I'm with you here. I don't think it's bad to use F# or any other tuning.. but I've never really liked non-standard tunings - I'm usually always in standard or at least the strings are tuned in a standard fashion relative to themselves. The idea of not using a G throws of a sort of idea of symmetry that I like I guess. 

But I've been playing with the idea of getting an 8 string (found one on CL and may do a trade with the guy) so it just got me thinking. A lot of the times, we do things just because that how they've been done in the past. I happen to think that one of the really cool things about 8 strings (and 7s to some degree) is that we are basically creating the "history" and "tradition" to how they're played in a modern setting right now.. what tunings, what styles, whatever. Sure, there've been guitars with more than 6 strings in the past but I'm seeing the scene really embrace them as something new and innovative only recently. Just wanted to know if the first step in this path was taken arbitrarily, out of hatred for the maj 3rd skip, or whatever other reason. 

Cool to hear all the opinions!


----------



## Waelstrum (Mar 23, 2011)

somniumaeternum said:


> And if the idea is to "fix" the tuning, why not have EADG*CF* ?
> :



An excellent point. I do that, and I find it great.

If G makes sense to you, go with G. I think I read about someone saying something similar a while back on this site, and if I was a standard tuning guy, I might be inclined to agree with you, or perhaps a low E. However, if you want to use the standard tuning so that you can read the tablature of other people, you might have to compromise your preferred tuning. Alternatively you could tune a semitone down with an F# in the bottom and read the tabs as +1 except for the lowest string.

I personally don't read tabs because I came from a standard notation background, so a using non-standard tuning hasn't involved that hurdle for me.

tl;dr: Tune to whatever makes playing the music that you enjoy the easiest.


----------



## saovi (Mar 24, 2011)

Try tuning it to low drop E - therefore:

E1 B1 E2 A2 D3 G3 B3 E4


----------



## Tranquilliser (Mar 28, 2011)

Eric Christian said:


> I thought it was a little odd that Ibanez lists the tuning for their 8's (1D#, 2A#, 3F#, 4C#, 5G#, 6D#, 7A#, 8F).



Ibanez 8 strings come factory tuned a 1/2 step down.


----------



## Jet9 (Mar 28, 2011)

Fuck tradition, and fuck standardization.
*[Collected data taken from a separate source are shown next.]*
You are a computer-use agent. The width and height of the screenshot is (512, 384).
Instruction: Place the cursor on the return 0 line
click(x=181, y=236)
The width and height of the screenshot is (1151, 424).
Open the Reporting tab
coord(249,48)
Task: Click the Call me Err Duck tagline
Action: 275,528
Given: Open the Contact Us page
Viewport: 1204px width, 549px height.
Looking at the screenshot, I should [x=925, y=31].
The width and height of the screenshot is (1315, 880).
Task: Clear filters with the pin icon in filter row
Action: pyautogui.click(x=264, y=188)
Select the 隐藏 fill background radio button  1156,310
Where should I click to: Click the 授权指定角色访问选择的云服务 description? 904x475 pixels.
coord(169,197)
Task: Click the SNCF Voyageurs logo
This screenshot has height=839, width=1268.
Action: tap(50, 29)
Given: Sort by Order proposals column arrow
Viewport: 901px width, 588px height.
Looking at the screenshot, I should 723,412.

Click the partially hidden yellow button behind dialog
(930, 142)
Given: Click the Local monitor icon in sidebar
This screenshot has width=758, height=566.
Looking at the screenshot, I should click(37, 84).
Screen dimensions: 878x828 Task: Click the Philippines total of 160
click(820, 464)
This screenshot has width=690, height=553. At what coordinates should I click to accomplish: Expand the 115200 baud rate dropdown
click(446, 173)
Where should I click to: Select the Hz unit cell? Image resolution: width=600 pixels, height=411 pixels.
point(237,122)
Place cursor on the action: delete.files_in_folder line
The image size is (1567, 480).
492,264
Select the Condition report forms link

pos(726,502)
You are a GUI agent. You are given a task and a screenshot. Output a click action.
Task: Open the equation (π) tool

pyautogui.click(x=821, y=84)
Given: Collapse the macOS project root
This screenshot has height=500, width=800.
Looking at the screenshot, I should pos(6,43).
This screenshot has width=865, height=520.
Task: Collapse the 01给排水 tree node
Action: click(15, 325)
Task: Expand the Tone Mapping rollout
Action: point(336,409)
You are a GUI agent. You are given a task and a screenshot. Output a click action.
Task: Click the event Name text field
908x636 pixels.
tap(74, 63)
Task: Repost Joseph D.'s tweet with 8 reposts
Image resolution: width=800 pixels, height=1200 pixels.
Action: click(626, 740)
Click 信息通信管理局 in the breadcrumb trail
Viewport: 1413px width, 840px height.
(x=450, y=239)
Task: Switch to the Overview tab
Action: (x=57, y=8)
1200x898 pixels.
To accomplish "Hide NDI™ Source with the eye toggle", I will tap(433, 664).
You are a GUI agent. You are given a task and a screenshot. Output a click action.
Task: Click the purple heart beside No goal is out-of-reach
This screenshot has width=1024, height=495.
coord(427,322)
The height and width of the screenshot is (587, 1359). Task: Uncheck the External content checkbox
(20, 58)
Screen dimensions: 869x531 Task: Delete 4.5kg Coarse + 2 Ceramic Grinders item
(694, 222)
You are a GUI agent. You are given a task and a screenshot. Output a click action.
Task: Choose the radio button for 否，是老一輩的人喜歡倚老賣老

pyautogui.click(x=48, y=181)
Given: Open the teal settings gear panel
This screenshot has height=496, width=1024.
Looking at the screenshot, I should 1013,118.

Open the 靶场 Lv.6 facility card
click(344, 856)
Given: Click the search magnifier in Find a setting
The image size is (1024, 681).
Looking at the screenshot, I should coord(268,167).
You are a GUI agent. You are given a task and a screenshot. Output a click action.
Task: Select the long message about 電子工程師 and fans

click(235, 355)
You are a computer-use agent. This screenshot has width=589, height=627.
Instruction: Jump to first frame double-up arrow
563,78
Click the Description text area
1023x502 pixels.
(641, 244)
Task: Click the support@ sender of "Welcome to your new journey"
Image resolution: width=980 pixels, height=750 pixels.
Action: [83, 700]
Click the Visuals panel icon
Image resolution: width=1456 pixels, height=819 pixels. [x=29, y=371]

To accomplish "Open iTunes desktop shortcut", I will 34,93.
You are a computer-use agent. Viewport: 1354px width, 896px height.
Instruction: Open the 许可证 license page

Do whatever you want, problem solved.


----------



## somniumaeternum (Mar 28, 2011)

Jet9 said:


> Fuck tradition, and fuck standardization. Do whatever you want, problem solved.



Sure, that's a valid point.. but you don't see the usefulness of understanding what's out there and why things are done as they are in case it makes more sense?

I mean.. why re-invent the wheel every time just to "fuck tradition and fuck standardization"? I say use it when it makes sense and change it when it makes sense but you have to be informed about it before you can judge if it makes sense or not.


----------



## Explorer (Mar 29, 2011)

somniumaeternum said:


> Just wanted to know if the first step in this path was taken arbitrarily, out of hatred for the maj 3rd skip, or whatever other reason.



Although I can't talk about why others adopted whatever tunings they did, I wound up choosing my tuning based on wanting to be able to cover the normal ranges and techniques of electric bass and electric guitar. I use low E tuning (E1 A1 D2 G2 C3 F3 A3 D4), with the bottom four strings like a bass and the top six like a whole-step detuned six-string. That let me keep the chords I was already used to, espcially the funk chords. 

However, given that I came to that tuning *after* having used full fifths on my eights for a few years, I really feel that the advantages were clear once I started to investigate how I wanted to tune instead of full fifths. 

It actually wasn't until this thread that I realized that F# tuning is the same tuning I use, only tuned up that whole step and losing the lowest two pitches of the bass guitar.


----------



## Randomist (Mar 30, 2011)

keeping a constant interval across the lower strings makes the most sense to me, and I'll probably tune to F# WHEN i (eventually) get an 8...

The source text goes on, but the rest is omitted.